The Maine Public Utilities Commission decided recently that 29 cents per kilowatt-hour was the right price for a proposed ocean-based wind energy project. Others argued that it amounted to a nearly $200 million rip-off of Maine ratepayers. In 2006, I thought the price of my house was about right; today, I think it's way too low. Others think just the opposite -- that it was way too high in 2006 and is about right now.
Arguments about the "right" prices as well as efforts to predict them are like arguments about the "right" weather and efforts to predict it -- ceaseless, pointless and, accepting Wilde's clever aphorism, cynical. I disagree.

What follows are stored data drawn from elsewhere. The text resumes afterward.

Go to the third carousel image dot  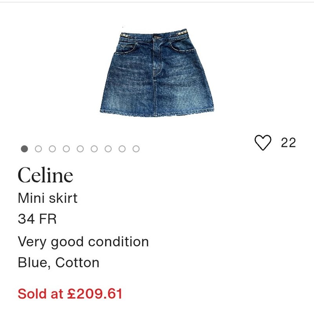coord(52,149)
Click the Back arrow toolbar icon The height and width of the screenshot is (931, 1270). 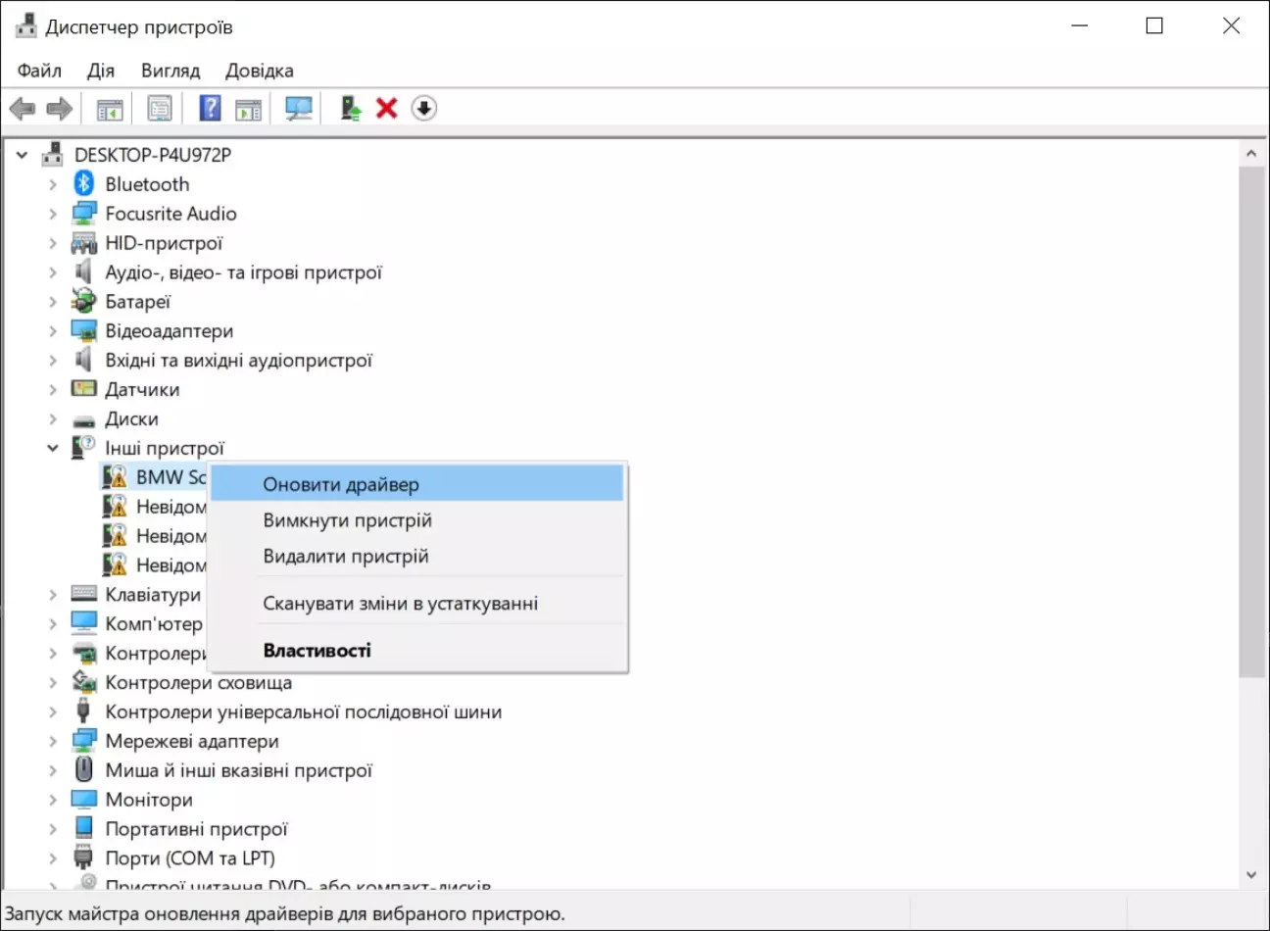23,109
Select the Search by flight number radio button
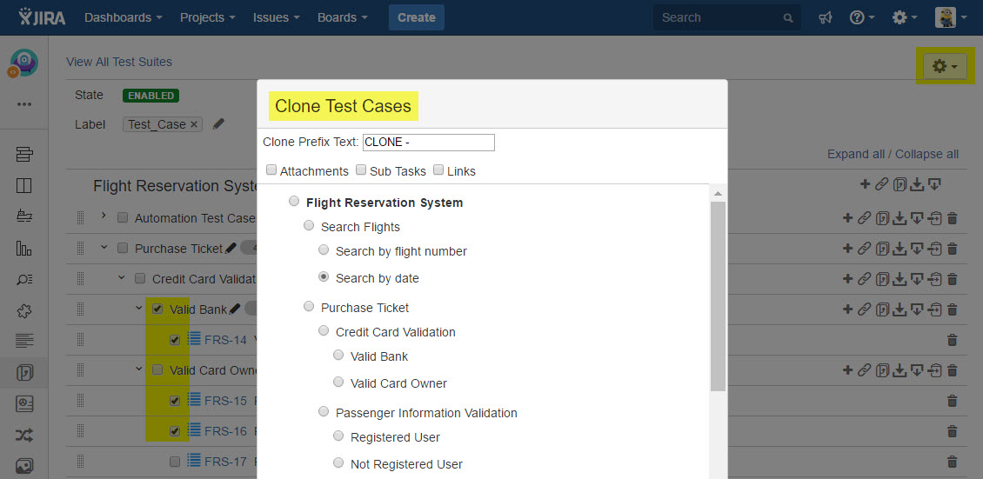The width and height of the screenshot is (983, 479). pyautogui.click(x=324, y=250)
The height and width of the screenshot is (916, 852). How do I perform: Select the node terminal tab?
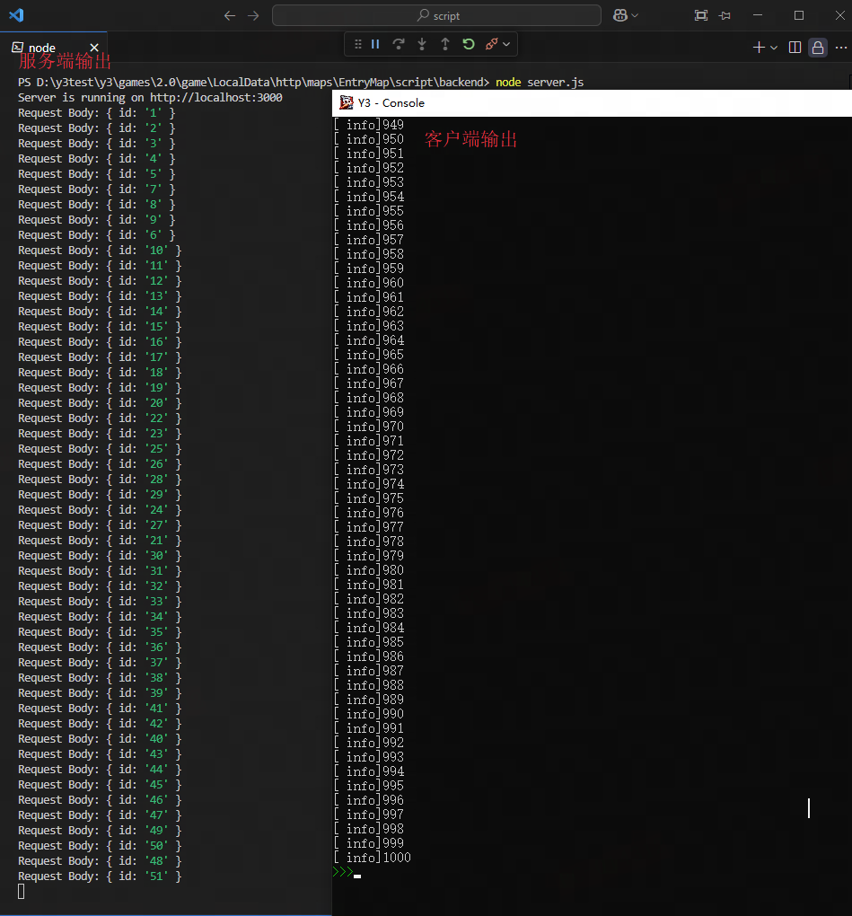(x=41, y=48)
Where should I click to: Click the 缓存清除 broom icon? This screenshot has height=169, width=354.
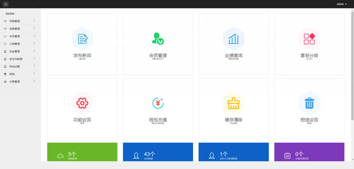tap(233, 103)
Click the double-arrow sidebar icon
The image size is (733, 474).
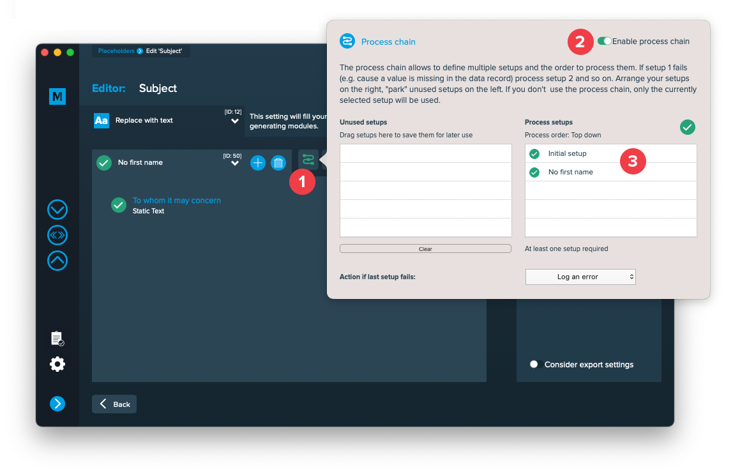click(x=57, y=235)
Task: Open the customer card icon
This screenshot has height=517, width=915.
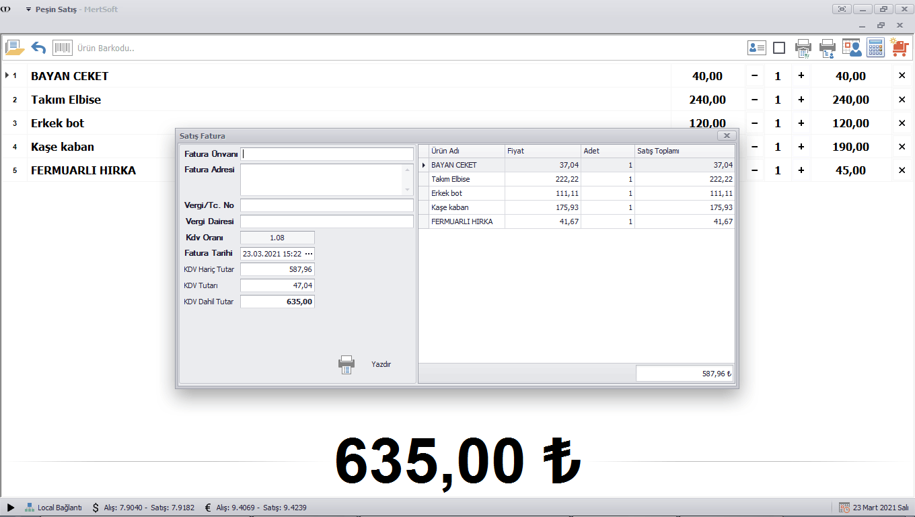Action: coord(757,48)
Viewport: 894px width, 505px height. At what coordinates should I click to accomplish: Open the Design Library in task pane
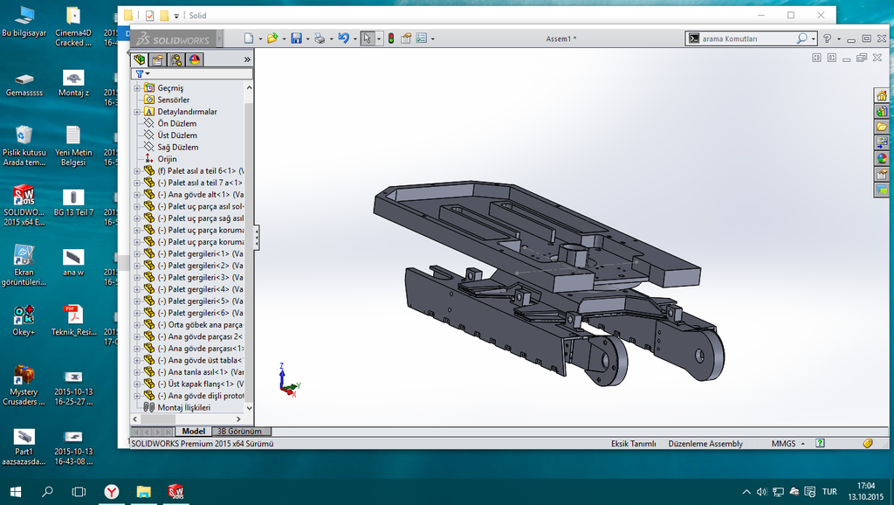[x=882, y=111]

To say that attending carefully to prices is tantamount to ignoring values is simply ignorant, a disservice to both prices and values. A cynic is someone who distrusts apparent motives or stated reasons, who thinks that surface appearance does not reflect authentic truth. To say that prices do or should express something of intrinsic value is to give them a burden they are not intended to bear.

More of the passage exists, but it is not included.